I am the light that dimly shines
Where the friendless child of Genius pines—
Where the godlike mind is trampled down
By the callous sneer, and freezing frown.
Where Want is playing a demon part,
And sends its iron to the heart,—
Where the soul burns on in the bosom that mourns
Like the incense fire in funeral urns.

I see the hectic fingers fling
The thoughts intense, that flashingly spring;
And my flickering beam illumes the page
That may live in the fame of a future age.
I see the pale brow droop and mope,
Till the breast turns sick with blasted hope—
Till the harsh, cold world has done its worst,
And the goaded spirit has groan'd and burst.
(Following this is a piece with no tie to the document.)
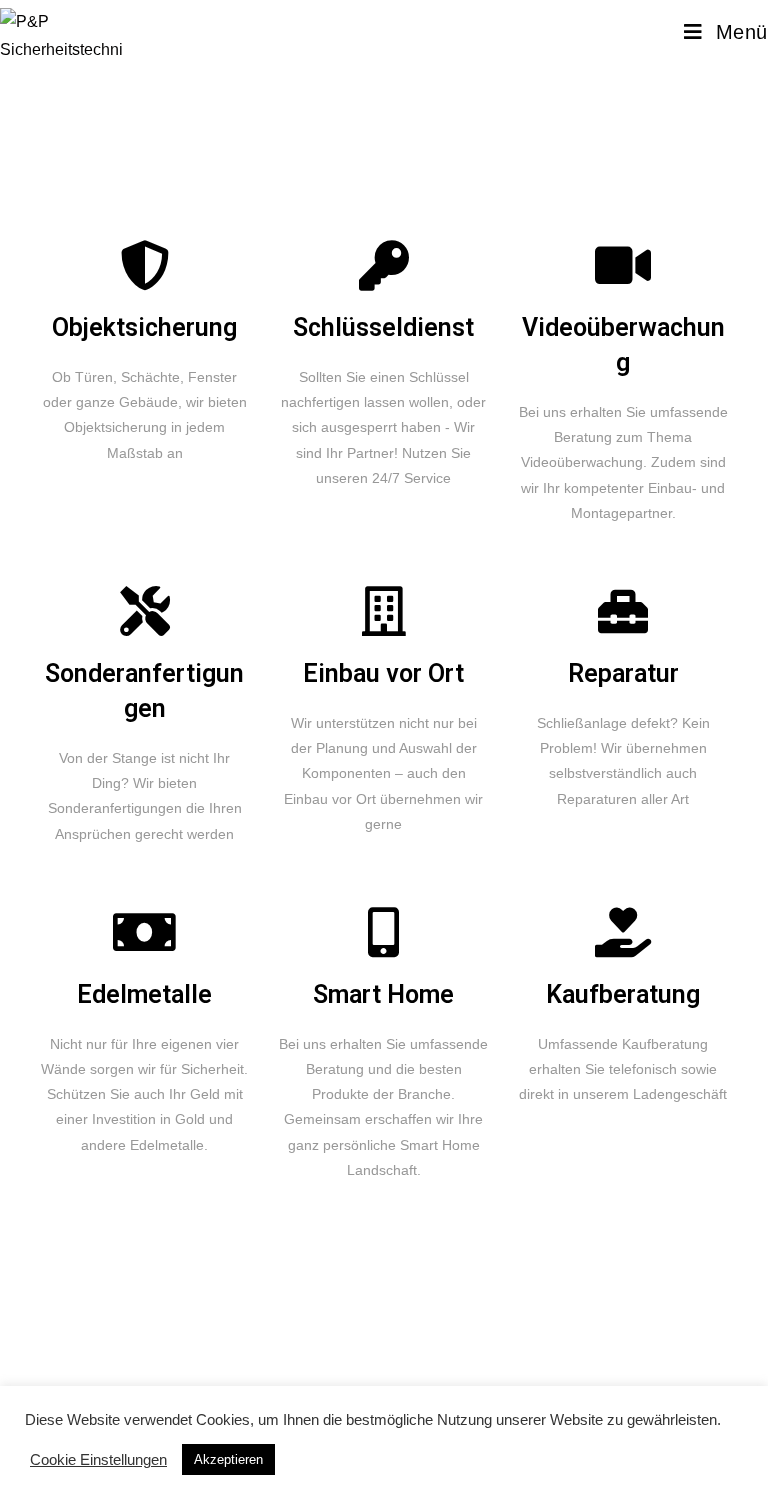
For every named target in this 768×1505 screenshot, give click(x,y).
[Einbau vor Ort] (384, 611)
I am the light that's doom'd to share
The meanest lot that man can bear:
I see the scanty portion spread,
Where children struggle for scraps of bread—
Where squalid forms and faces seem
Like phantoms in a hideous dream—
Where the soul may look, with startled awe,
On the work of Poverty's vulture-claw.

Many a lesson the bosom learns
Of hapless grief while the Rushlight burns;
Many a scene unfolds to me
That the heart of mercy would bleed to see.
Then scorn me not as a fameless thing,
Nor turn with contempt from the song I sing;
But smile as ye will, or scorn as ye may,
There's naught but truth to be found in my lay.